Albany, NY— State Senator Cathy Young (R-C-I, 57th District) and members of the Senate Republican Conference today joined Livia Abreu, an army veteran from the Bronx who lost her baby in a vicious domestic violence attack this past May, and introduced the ‘Liv Act’ to protect pregnant victims of domestic violence.
The ‘Liv Act,’ named after the brave military paratrooper who was 26 weeks pregnant when her ex-boyfriend stabbed her six times and caused the loss of her wanted daughter, addresses a major injustice and flaw in the Reproductive Health Act (S240) which strikes from New York state law criminal charges applied to perpetrators who commit acts of violence against pregnant women.
“It is unconscionable to think that anyone would deprive a pregnant domestic violence victim the justice she deserves. A victim’s attacker must be charged with every single count possible.
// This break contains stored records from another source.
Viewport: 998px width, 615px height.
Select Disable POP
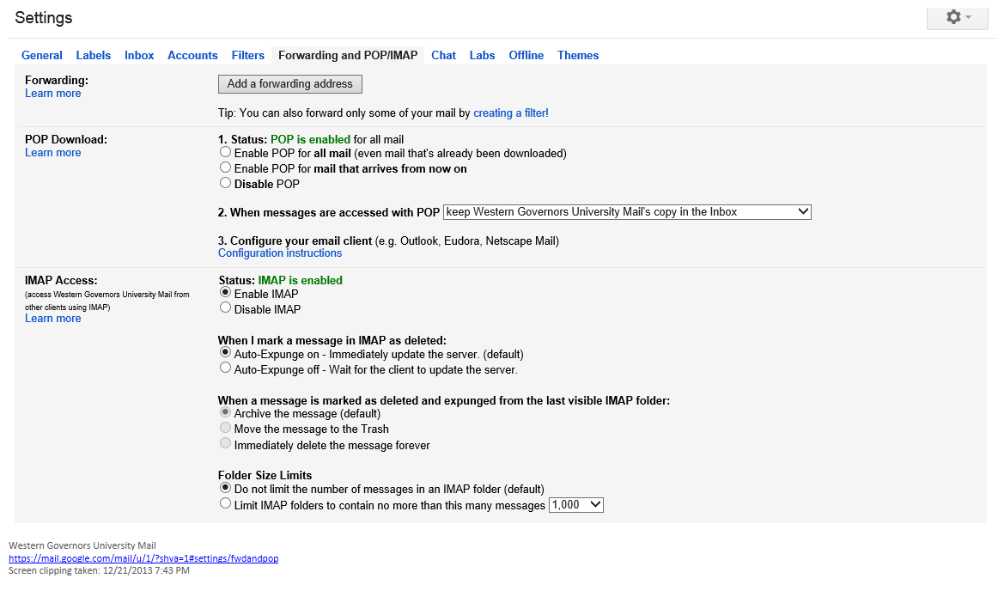coord(225,182)
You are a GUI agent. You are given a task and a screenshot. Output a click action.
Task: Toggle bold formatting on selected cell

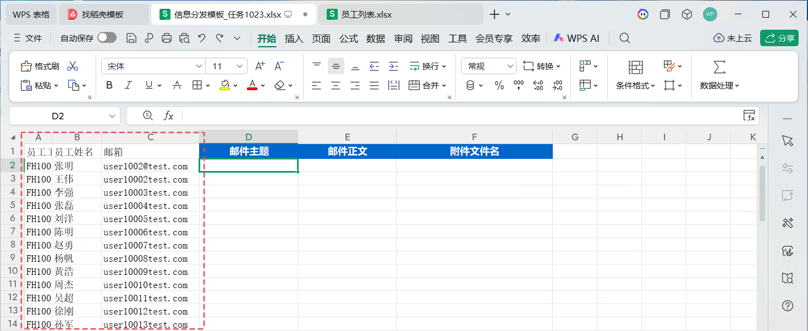coord(109,85)
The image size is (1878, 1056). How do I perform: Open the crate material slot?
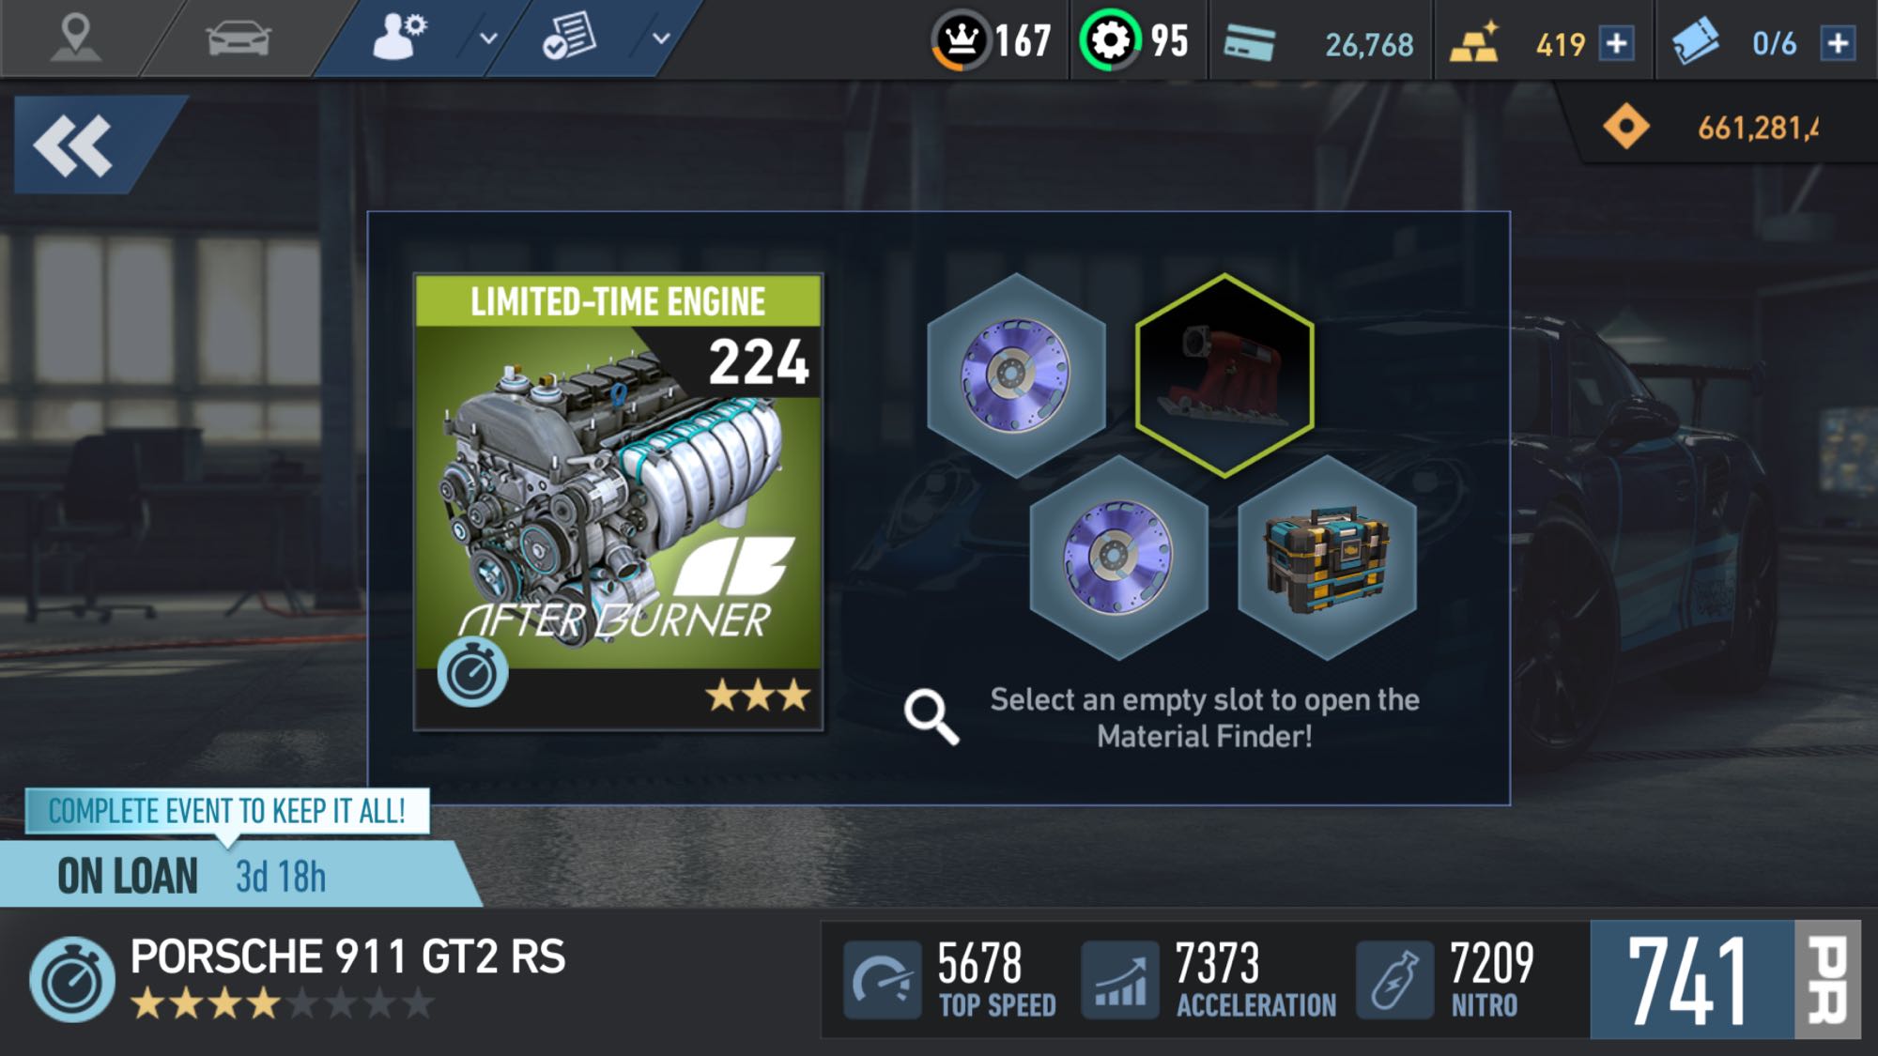click(1327, 558)
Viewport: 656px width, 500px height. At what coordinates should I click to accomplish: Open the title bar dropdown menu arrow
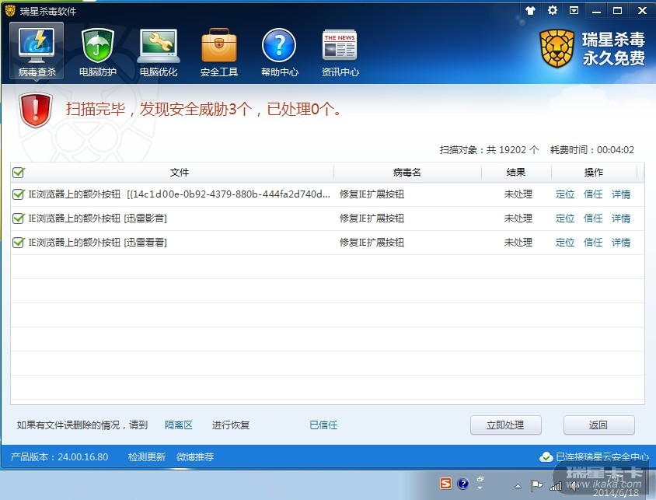click(574, 11)
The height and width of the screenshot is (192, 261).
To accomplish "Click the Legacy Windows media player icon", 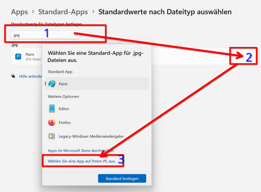I will 51,136.
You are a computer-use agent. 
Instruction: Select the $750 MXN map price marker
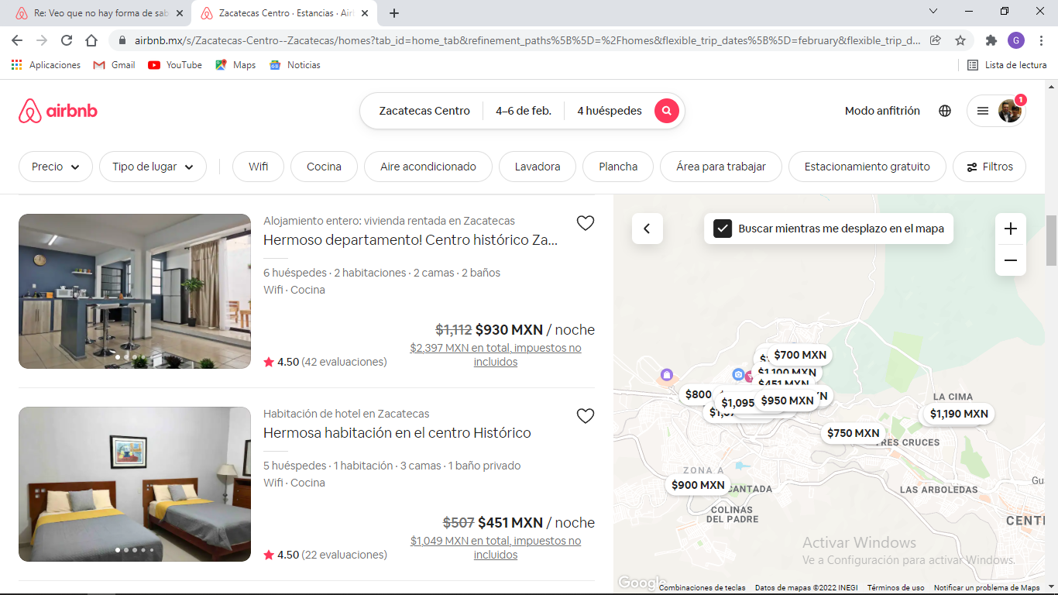pos(853,433)
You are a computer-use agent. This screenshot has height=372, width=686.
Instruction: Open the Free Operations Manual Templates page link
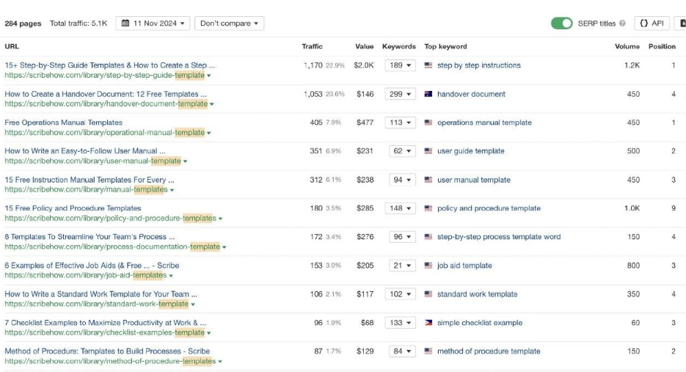tap(63, 123)
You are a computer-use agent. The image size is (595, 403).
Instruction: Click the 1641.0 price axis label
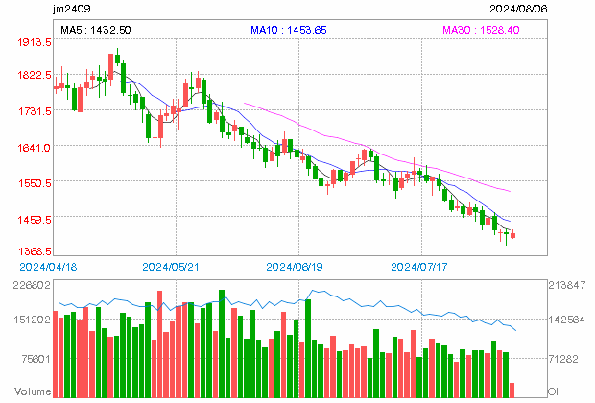click(x=33, y=148)
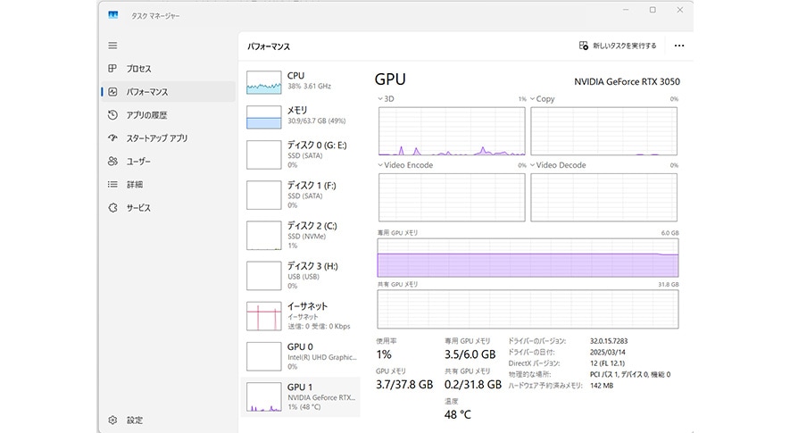Show the イーサネット network graph
790x433 pixels.
tap(300, 315)
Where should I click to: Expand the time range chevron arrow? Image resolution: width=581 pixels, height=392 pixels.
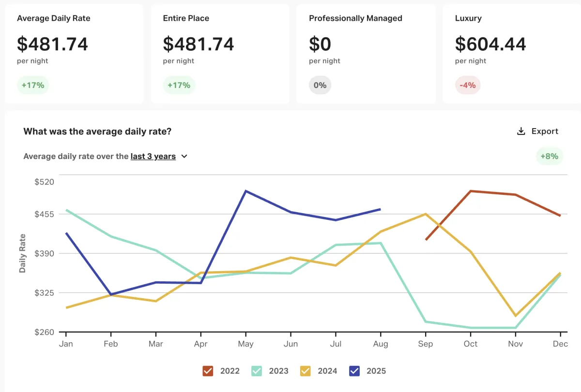(x=184, y=157)
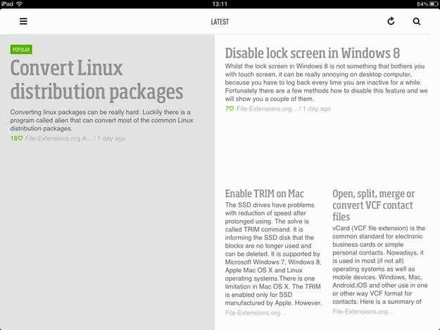Tap the LATEST header title
This screenshot has height=330, width=440.
tap(220, 22)
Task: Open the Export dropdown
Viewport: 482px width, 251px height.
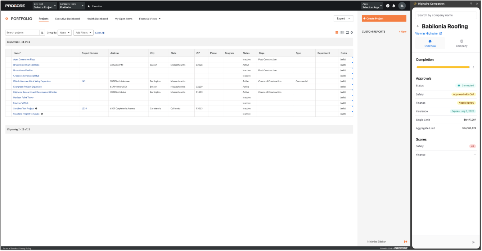Action: (x=343, y=19)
The horrific, sheer brutality of the crime committed against Liv Abreu should never be experienced by an expectant mother. Liv’s attacker snatched from her a time of joy and for that, he should pay the full price. The ‘Liv Act’ corrects a serious injustice and ensures that anyone who inflicts violence on a pregnant woman will be charged to the fullest extent of the law,” said Senator Young.
“The Reproductive Health Act is, in my opinion, extreme and filled with gaps. It does not codify Roe v. Wade in the state of NY. In fact what it does is decriminalize abortion in all aspects, including abortion as a product of an assault on a pregnant female. Essentially, if this bill passes today and becomes law it will remove abortion as a crime from the penal code as a whole. Oscar Alvarez is currently facing abortion charges in the 1st & 2nd degrees. The passing of RHA will likely exonerate him from those charges. Which will in turn lessen his sentence now that a judge has decided the case is going to trial and the new law will take effect prior to that date. Let that sink in. He will likely be convicted of the crimes he committed against me, but the loss of my daughter will be a non-factor to the law because she wasn’t “born and alive.” That’s language used in the RHA bill. To clarify, I am neither pro-choice nor pro-life, I am very much neutral, because most things are never simply black or white. Choosing one side or the other will make me an extremist, and that I am not. I understand that there are circumstances in which a difficult decision must be made in order to save a life. However, I find it completely unacceptable for pregnant women & their unborn babies to be left unprotected under the law. I’m thinking about the many women who could be faced with a situation like mine. Domestic Violence & Assault cases on pregnant women continue to rise. I pray that it doesn’t, but what happened to me will likely happen to someone else. I cannot imagine living in a world where harming and/or killing an unborn child as a product of an attack on a pregnant woman is not a crime... A world where mothers have been stripped of & have to bury and mourn their unborn child but the person responsible is not held accountable for it. Read the bill if you haven’t already,” said Abreu.
The Liv Act establishes the crime of assault on a pregnant woman by expressly recognizing that violence against pregnant women is a felony. The bill would apply when there is violence done to a pregnant woman, even if it does not involve the loss of her pregnancy.
Passage of this legislation would ensure that if the Reproductive Health Act is enacted, there would still be a criminal statute in New York that recognizes that violence done to a pregnant woman puts her reproductive freedom at stake. To claim that existing laws for all who act unlawfully are sufficient for this situation ignores the very choice and freedom the RHA claims to protect. Existing criminal and civil laws fail to recognize the harm experienced by Liv and other women across the state.
After Abreu’s ex-boyfriend stabbed her multiple times, he left her on the floor for a half-hour in her own blood. She bravely crawled from her third floor apartment to a neighbor’s second floor home to get help. Abreu survived, but her daughter did not.
Abreu is not alone. Intimate partner violence during pregnancy is a woman’s health and human rights issue according to the World Health Organization (WHO), which studied the link between intimate partner violence and pregnancy.
Some research suggests intimate partner violence might increase during pregnancy. In the United States, records from 11 cities’ medical examiners and police departments also reveal an increase in intimate partner homicides.
The WHO also found that abuse can result in low birth weight, premature birth, and other complications.
Across the country, 38 states have laws on the books that hold perpetrators of violent attacks against pregnant women that result in the loss of their babies accountable. This includes California and Massachusetts. Another eight states, including Colorado, enhance existing criminal penalties for crimes committed against pregnant women.